T HURSDAY , 17 TH O CTOBER , 1929

Today is the first day of the month of Kartik, in the season of Sharad or early autumn. This is a beautiful time of year, perhaps made all the more so by the fact that Hemanta and Shishir – the seasons of late autumn and winter – will soon be here. I think I’m looking forward to my first Himalayan winter with equal measures of fascination and trepidation. My main consideration will be keeping Themi warm and well fed.

My baby flourishes. She’s a darling, loved by everyone in the village and passed from arm to arm by the Sherpa mothers who are helping me learn how to raise my child. Dawa and Palden continue to help and support me. Their kindness and generosity are quite astonishing, and I must confess I feel closer to them than I ever have to my own parents. How can it be that these two people, who’ve only known me for a few months, so readily welcome my presence in their lives? Perhaps it’s simply the Sherpa way. Acceptance is an important foundation of their faith and that enables them to focus on the day-to-day challenges of having a warm shelter and food on the table each evening. Surviving in this place, on the very edge of human endurance, strips away any unnecessary pretensions and preoccupations.

It’s the season of the harvest and, whilst the nights are bitterly cold, the days are awash with warm sunlight. I turn my face to it, knowing I’ll store these golden moments away, just as we store away our caches of foodstuffs, to help sustain me in the months ahead. We work in the fields every day gathering in the crops, digging up the potatoes and preserving everything we can forage in preparation for winter, and all the while Themi snuffles and coos contentedly, tied to my back in a shawl of soft yak’s wool.
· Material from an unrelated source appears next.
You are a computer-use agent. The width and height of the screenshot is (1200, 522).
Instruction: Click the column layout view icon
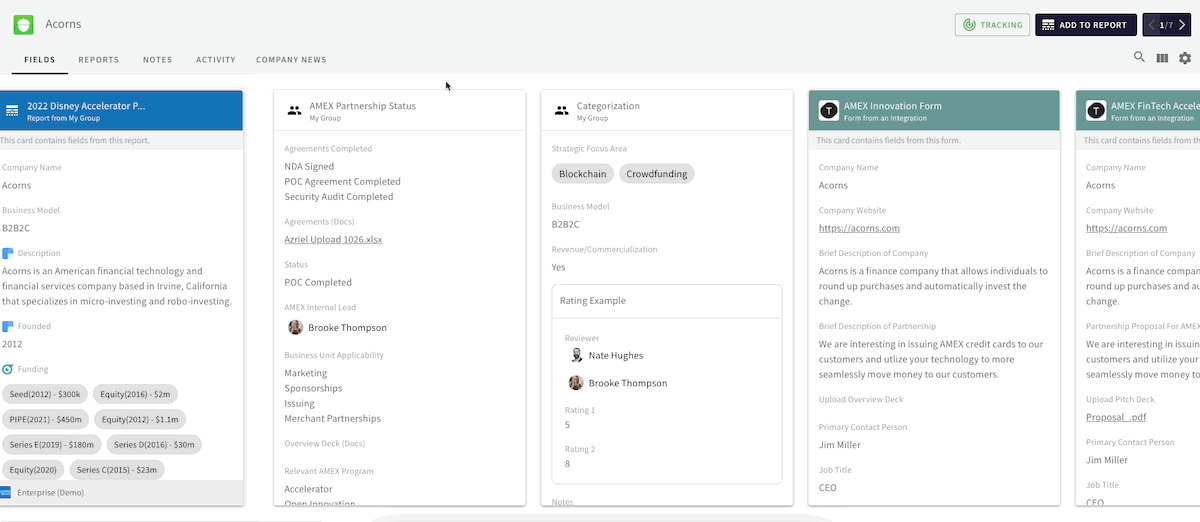[1162, 59]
When we’re not working in the fields, Dawa and I carry armloads of washing down to the ice-cold river in the valley far below the village and then lug them back up again, damp and heavy, to be spread in the sun to dry. Fetching water is another daily chore, as is gathering juniper twigs and yak dung for fuel, and preparing and cooking meals. And so I hardly have a moment to think and I fall into my bed each night to sleep in the sweet oblivion of exhaustion. But I welcome that because, at the moment, focusing on the simple tasks that need doing each day helps me to walk through the pain and grief of losing Callum. It’s the way we do things here in the mountains: slowly, slowly, one foot in front of the other.

It’s hard and sometimes lonely too. But the reward for this hardship is a freedom to be myself, unlike any I’ve known before.

When the harvest is safely in, I will ask Palden to show me the way back to the valley filled with flowers. This will be the perfect time to start mapping the botany there and to collect seeds from the purple cranesbill and blue poppies that I saw growing there in such profusion back in the spring.